What you need to do –
Take every line from the entries below that includes the word "sidebar" and copy it.

The data –

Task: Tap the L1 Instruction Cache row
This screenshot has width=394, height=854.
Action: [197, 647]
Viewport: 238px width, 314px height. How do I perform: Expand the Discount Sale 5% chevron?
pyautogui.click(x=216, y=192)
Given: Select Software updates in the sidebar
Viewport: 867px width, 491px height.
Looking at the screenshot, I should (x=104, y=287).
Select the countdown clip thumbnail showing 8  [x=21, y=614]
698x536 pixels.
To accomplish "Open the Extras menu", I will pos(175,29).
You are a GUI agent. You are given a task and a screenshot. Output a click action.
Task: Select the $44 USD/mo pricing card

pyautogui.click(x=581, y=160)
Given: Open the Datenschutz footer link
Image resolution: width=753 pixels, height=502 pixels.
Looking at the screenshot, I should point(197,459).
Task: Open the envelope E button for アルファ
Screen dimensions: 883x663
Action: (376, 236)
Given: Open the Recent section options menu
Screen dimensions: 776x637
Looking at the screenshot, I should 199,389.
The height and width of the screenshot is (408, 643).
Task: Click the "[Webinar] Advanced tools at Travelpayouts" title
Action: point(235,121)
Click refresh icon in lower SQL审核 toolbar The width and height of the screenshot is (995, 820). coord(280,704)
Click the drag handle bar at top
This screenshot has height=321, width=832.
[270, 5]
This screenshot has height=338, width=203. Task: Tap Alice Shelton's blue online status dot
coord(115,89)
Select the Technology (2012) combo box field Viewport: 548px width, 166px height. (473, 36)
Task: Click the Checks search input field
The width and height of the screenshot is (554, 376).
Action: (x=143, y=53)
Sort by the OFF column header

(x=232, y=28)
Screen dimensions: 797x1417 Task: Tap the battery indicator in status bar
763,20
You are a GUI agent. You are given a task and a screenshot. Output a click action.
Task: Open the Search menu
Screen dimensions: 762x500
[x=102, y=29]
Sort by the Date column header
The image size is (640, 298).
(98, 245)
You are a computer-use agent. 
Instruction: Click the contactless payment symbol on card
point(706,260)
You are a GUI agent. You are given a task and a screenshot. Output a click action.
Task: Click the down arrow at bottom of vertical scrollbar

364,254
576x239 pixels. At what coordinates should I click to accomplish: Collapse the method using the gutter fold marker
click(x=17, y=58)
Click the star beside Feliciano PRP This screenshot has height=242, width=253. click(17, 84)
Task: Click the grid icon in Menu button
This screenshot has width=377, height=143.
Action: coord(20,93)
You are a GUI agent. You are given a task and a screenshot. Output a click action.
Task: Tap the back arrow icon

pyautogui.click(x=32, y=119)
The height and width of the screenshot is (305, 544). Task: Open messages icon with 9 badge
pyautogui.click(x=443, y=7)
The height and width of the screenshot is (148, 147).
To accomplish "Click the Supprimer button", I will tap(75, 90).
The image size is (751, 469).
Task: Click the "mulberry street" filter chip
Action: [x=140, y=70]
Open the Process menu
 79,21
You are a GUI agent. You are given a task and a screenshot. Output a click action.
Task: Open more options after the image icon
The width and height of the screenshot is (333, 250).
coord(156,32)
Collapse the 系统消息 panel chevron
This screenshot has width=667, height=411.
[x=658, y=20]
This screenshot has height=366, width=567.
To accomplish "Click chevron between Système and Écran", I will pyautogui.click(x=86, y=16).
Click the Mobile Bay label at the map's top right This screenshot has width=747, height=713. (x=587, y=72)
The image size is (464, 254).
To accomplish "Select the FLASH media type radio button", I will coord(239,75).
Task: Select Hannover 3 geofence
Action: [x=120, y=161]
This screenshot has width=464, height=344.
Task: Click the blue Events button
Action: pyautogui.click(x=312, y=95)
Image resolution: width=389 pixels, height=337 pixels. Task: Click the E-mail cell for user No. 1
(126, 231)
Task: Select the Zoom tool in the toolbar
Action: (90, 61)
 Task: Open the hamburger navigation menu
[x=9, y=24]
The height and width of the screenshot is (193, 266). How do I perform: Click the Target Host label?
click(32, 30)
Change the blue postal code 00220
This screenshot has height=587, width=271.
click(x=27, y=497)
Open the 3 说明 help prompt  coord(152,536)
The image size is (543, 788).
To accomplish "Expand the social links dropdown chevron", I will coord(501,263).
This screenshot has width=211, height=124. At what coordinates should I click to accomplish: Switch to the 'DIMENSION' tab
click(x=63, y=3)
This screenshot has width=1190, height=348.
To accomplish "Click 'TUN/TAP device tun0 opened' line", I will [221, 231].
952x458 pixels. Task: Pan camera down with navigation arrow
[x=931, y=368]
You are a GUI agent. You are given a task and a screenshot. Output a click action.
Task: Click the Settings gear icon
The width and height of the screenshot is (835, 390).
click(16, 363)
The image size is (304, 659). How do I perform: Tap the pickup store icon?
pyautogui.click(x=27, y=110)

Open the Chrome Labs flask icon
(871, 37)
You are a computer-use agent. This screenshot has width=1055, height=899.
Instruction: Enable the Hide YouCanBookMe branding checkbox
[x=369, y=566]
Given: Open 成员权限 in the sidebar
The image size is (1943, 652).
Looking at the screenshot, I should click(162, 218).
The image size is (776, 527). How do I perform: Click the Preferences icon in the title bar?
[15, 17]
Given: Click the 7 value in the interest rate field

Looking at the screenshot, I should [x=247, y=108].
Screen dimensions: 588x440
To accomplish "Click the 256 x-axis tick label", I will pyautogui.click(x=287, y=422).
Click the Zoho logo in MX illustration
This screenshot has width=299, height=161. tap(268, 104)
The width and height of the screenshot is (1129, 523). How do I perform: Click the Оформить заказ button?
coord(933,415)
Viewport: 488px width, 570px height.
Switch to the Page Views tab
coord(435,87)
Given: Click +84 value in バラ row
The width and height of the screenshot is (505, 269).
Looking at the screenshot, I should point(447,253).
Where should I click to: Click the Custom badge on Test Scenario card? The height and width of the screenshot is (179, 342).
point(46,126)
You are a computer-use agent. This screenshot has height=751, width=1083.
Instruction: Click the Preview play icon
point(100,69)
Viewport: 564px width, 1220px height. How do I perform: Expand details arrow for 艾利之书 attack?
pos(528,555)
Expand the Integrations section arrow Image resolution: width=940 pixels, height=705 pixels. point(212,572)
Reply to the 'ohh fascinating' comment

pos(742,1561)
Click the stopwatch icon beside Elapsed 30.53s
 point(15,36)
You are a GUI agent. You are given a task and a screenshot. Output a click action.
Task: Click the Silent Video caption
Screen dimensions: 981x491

Worked solution –
Given: Select Software updates in the sidebar
Given: Open 成员权限 in the sidebar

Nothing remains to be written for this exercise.